# Directions for this task:
Print the entries exactly as they appear, and omit any images.

•••••

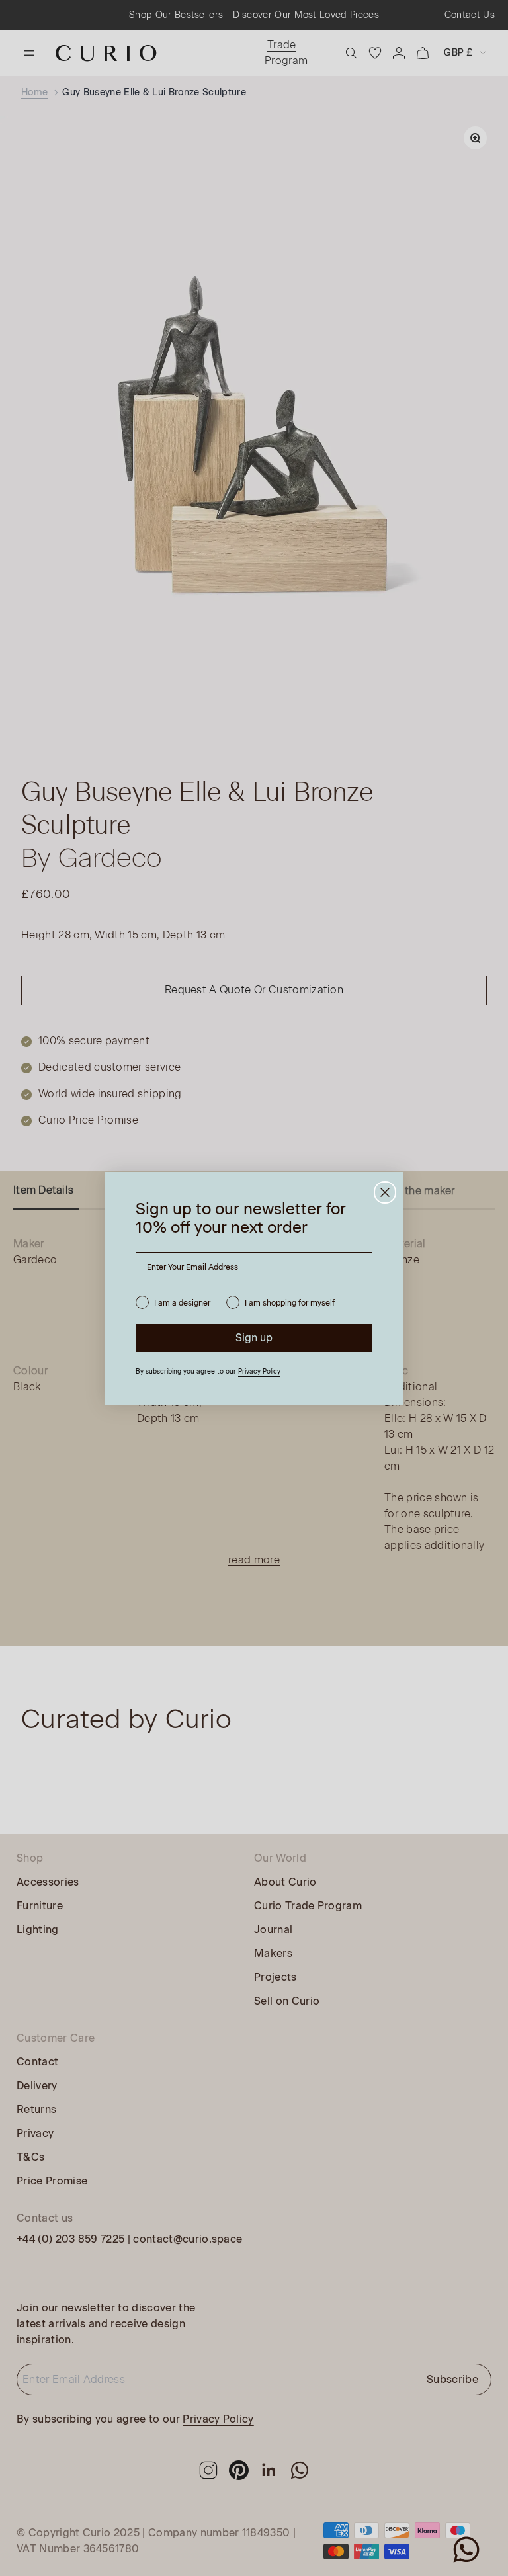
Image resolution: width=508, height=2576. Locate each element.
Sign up (254, 1337)
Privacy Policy (259, 1371)
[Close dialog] (385, 1192)
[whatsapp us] (466, 2549)
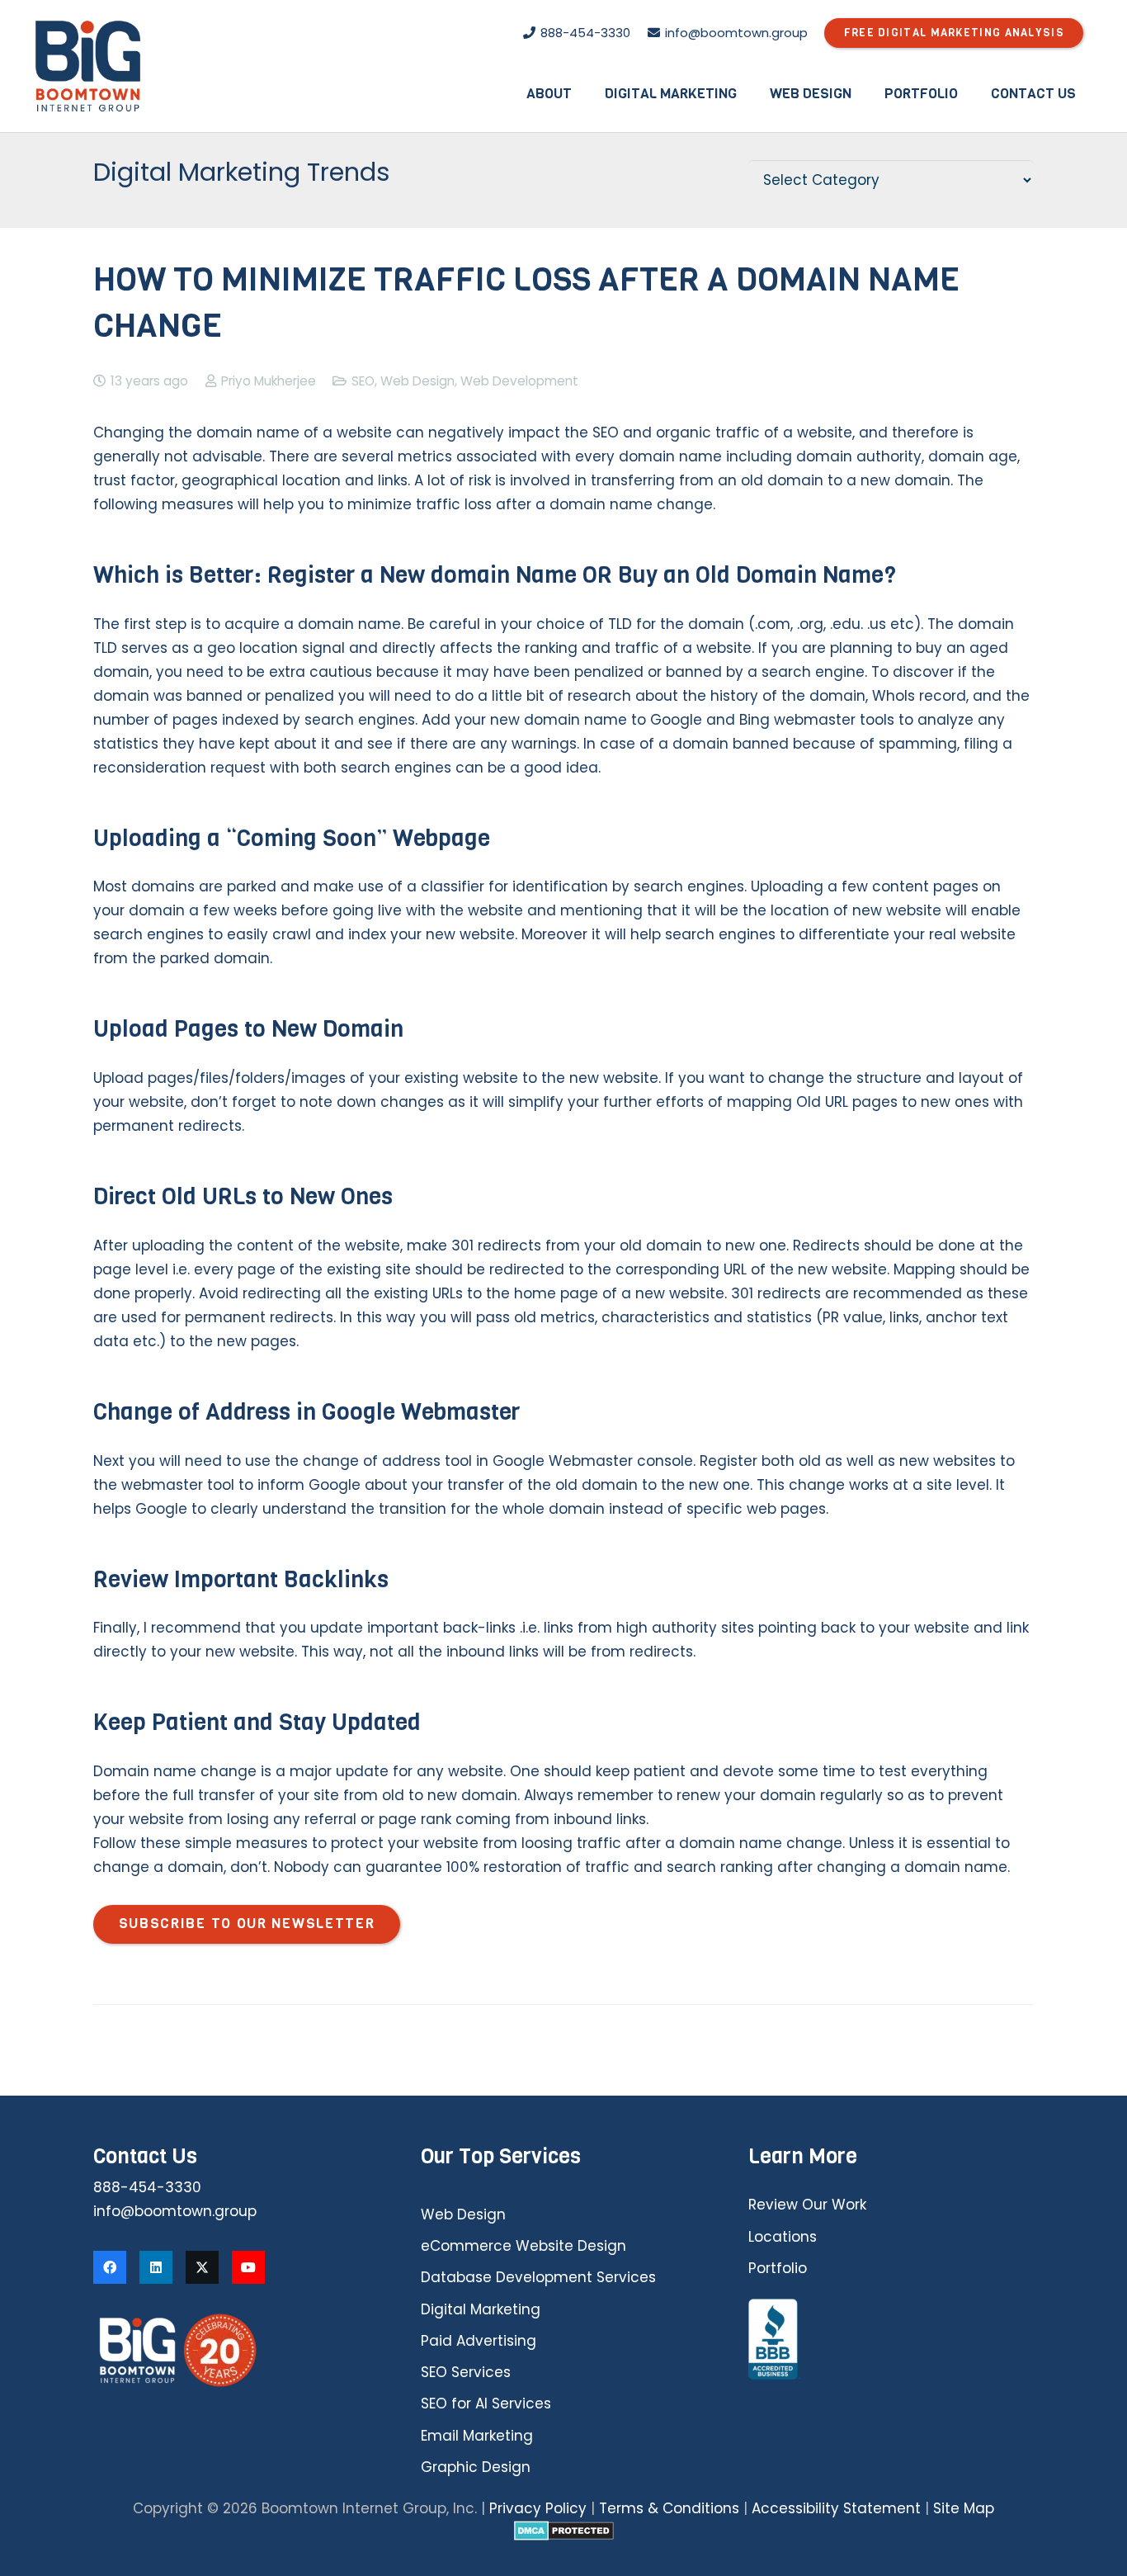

•••••

# Output of the exercise:
Image resolution: width=508, height=2576. Locate each element.
Sign up (254, 1337)
Privacy Policy (259, 1371)
[Close dialog] (385, 1192)
[whatsapp us] (466, 2549)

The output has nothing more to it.